Required work
Reproduce every entry word for word. Drop all pictures from the copy.

Material supplied
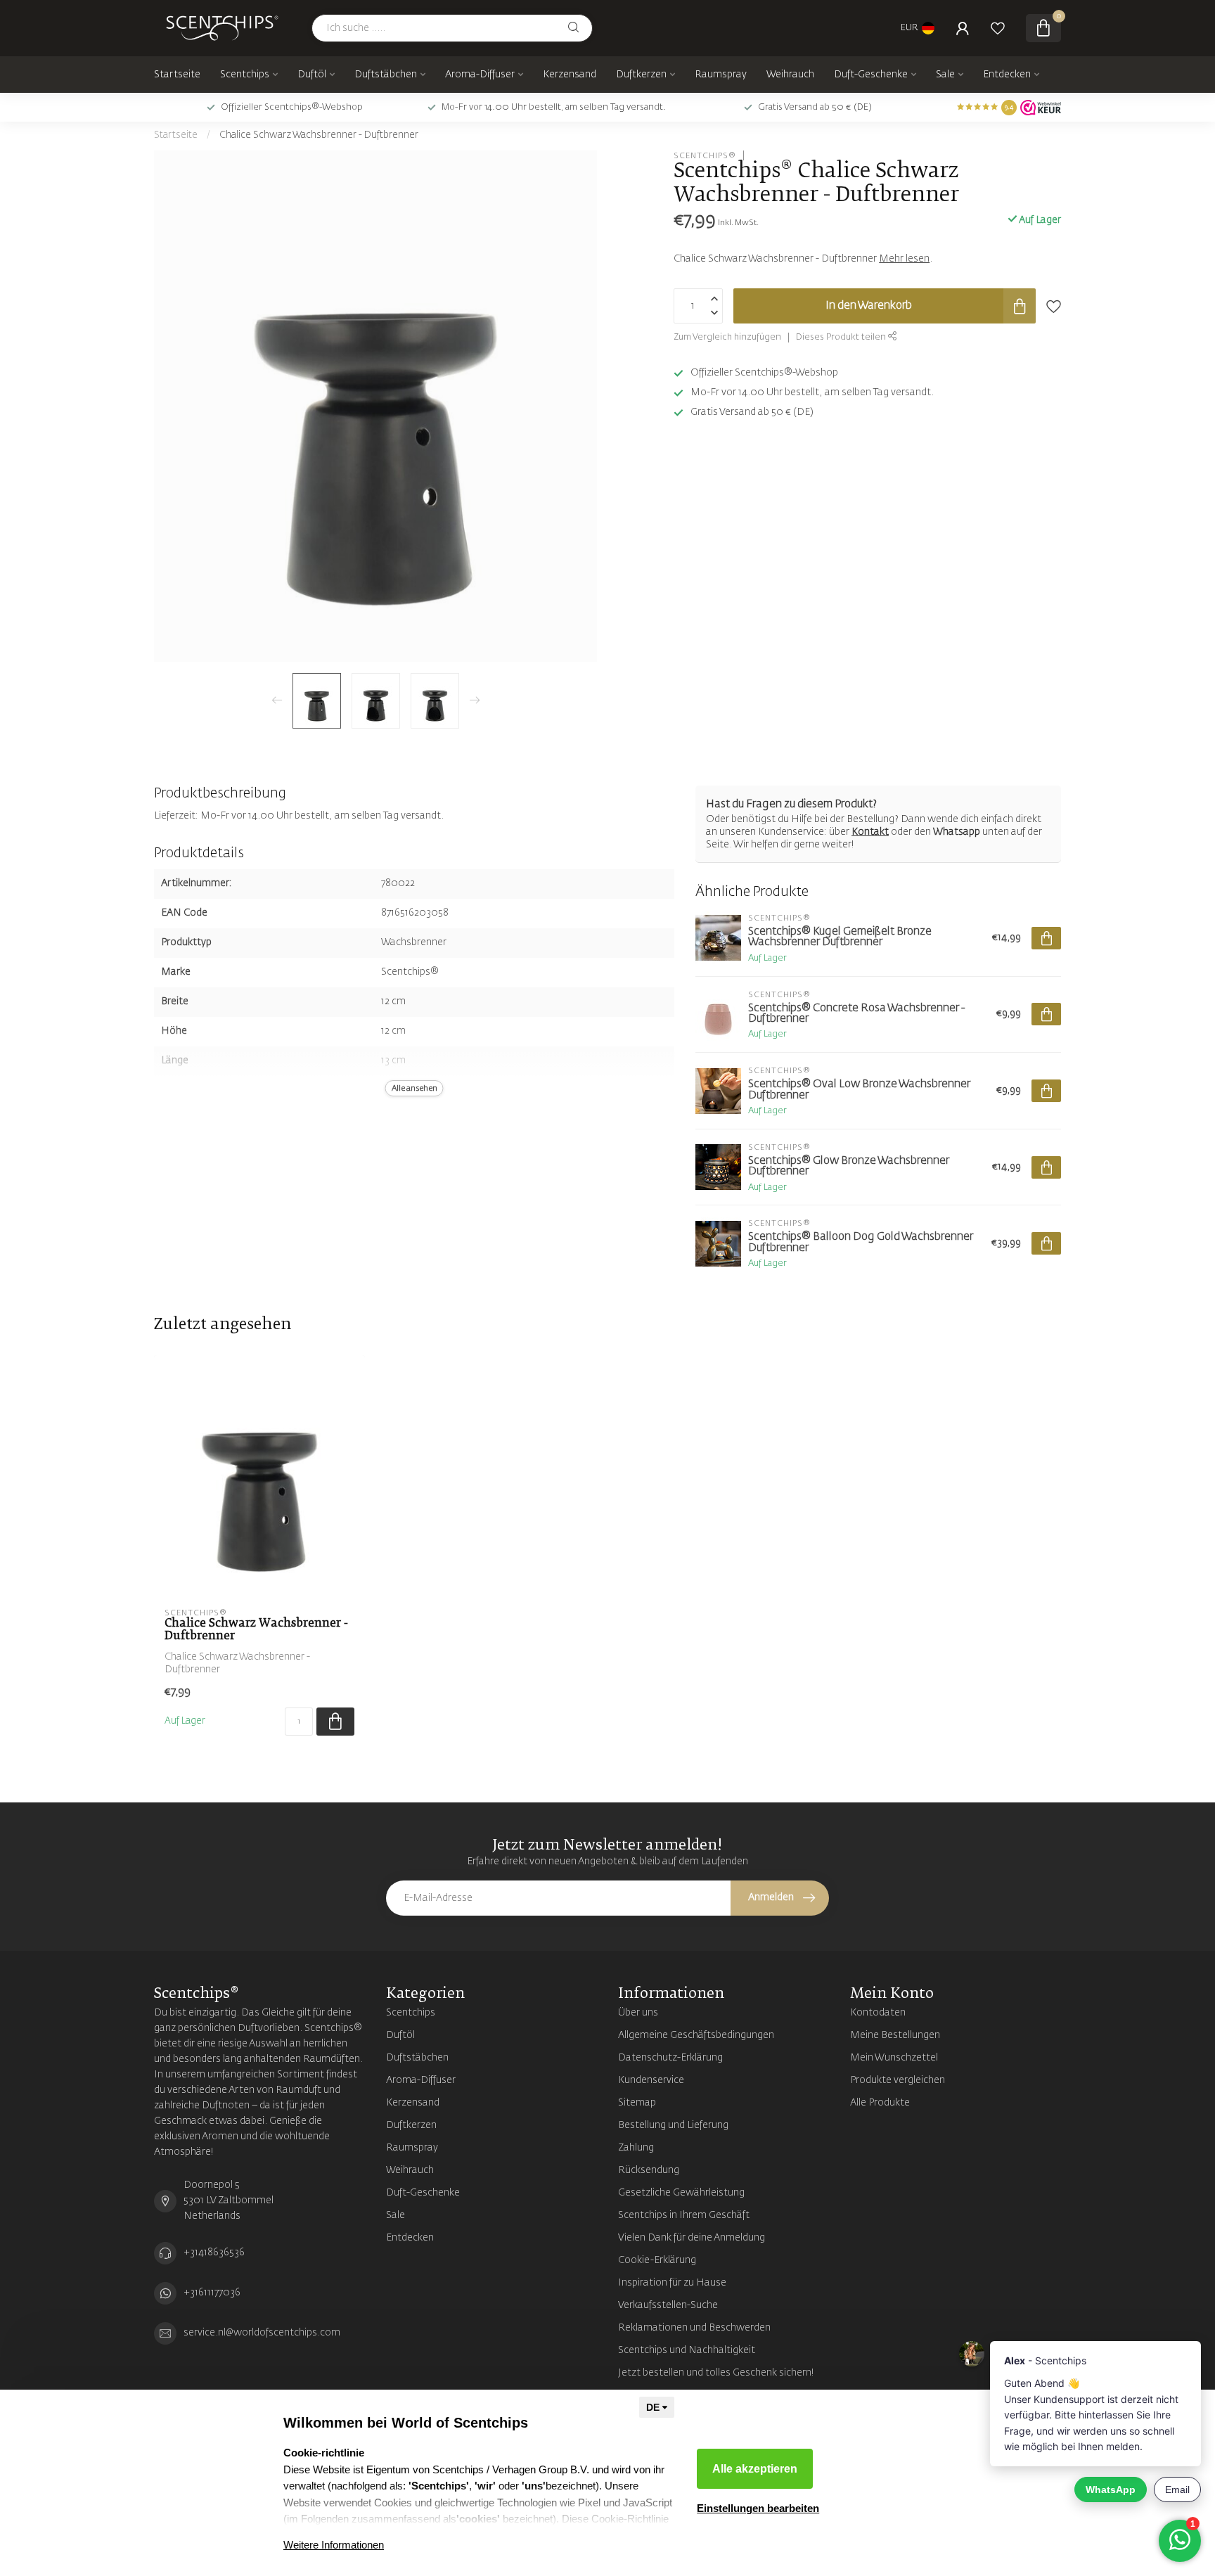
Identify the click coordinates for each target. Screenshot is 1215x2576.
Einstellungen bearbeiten (758, 2508)
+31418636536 (214, 2252)
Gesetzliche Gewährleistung (681, 2193)
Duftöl (311, 74)
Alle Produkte (880, 2103)
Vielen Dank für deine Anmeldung (691, 2238)
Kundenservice (651, 2080)
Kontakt (870, 832)
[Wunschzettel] (998, 28)
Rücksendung (648, 2170)
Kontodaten (878, 2013)
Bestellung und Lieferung (673, 2125)
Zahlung (636, 2148)
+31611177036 (212, 2293)
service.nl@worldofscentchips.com (262, 2333)
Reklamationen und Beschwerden (694, 2328)
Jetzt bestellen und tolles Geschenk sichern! (716, 2373)
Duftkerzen (641, 74)
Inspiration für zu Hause (672, 2283)
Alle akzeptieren (754, 2469)
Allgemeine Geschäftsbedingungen (696, 2035)
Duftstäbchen (385, 74)
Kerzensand (569, 74)
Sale (945, 74)
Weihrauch (790, 74)
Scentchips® (705, 155)
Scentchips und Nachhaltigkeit (686, 2350)
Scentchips (244, 74)
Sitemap (637, 2103)
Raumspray (721, 74)
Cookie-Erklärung (657, 2260)
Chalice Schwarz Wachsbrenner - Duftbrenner (318, 135)
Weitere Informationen (333, 2545)
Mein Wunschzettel (894, 2058)
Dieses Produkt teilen (842, 337)
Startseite (177, 74)
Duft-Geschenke (871, 74)
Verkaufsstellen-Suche (668, 2305)
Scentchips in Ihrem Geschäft (684, 2215)
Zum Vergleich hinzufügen (727, 337)
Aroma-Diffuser (480, 74)
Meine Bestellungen (895, 2035)
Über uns (638, 2013)
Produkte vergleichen (897, 2080)
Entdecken (1007, 74)
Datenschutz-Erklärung (670, 2058)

Written reply
Identify the click coordinates for each target. Screenshot is 1215x2576.
Einstellungen bearbeiten (758, 2508)
+31418636536 (214, 2252)
Gesetzliche Gewährleistung (681, 2193)
Duftöl (311, 74)
Alle Produkte (880, 2103)
Vielen Dank für deine Anmeldung (691, 2238)
Kundenservice (651, 2080)
Kontakt (870, 832)
[Wunschzettel] (998, 28)
Rücksendung (648, 2170)
Kontodaten (878, 2013)
Bestellung und Lieferung (673, 2125)
Zahlung (636, 2148)
+31611177036 (212, 2293)
service.nl@worldofscentchips.com (262, 2333)
Reklamationen und Beschwerden (694, 2328)
Jetzt bestellen und tolles Geschenk sichern! (716, 2373)
Duftkerzen (641, 74)
Inspiration für zu Hause (672, 2283)
Alle akzeptieren (754, 2469)
Allgemeine Geschäftsbedingungen (696, 2035)
Duftstäbchen (385, 74)
Kerzensand (569, 74)
Sale (945, 74)
Weihrauch (790, 74)
Scentchips® (705, 155)
Scentchips und Nachhaltigkeit (686, 2350)
Scentchips (244, 74)
Sitemap (637, 2103)
Raumspray (721, 74)
Cookie-Erklärung (657, 2260)
Chalice Schwarz Wachsbrenner - Duftbrenner (318, 135)
Weitere Informationen (333, 2545)
Mein Wunschzettel (894, 2058)
Dieses Produkt teilen (842, 337)
Startseite (177, 74)
Duft-Geschenke (871, 74)
Verkaufsstellen-Suche (668, 2305)
Scentchips in Ihrem Geschäft (684, 2215)
Zum Vergleich hinzufügen (727, 337)
Aroma-Diffuser (480, 74)
Meine Bestellungen (895, 2035)
Über uns (638, 2013)
Produkte vergleichen (897, 2080)
Entdecken (1007, 74)
Datenschutz-Erklärung (670, 2058)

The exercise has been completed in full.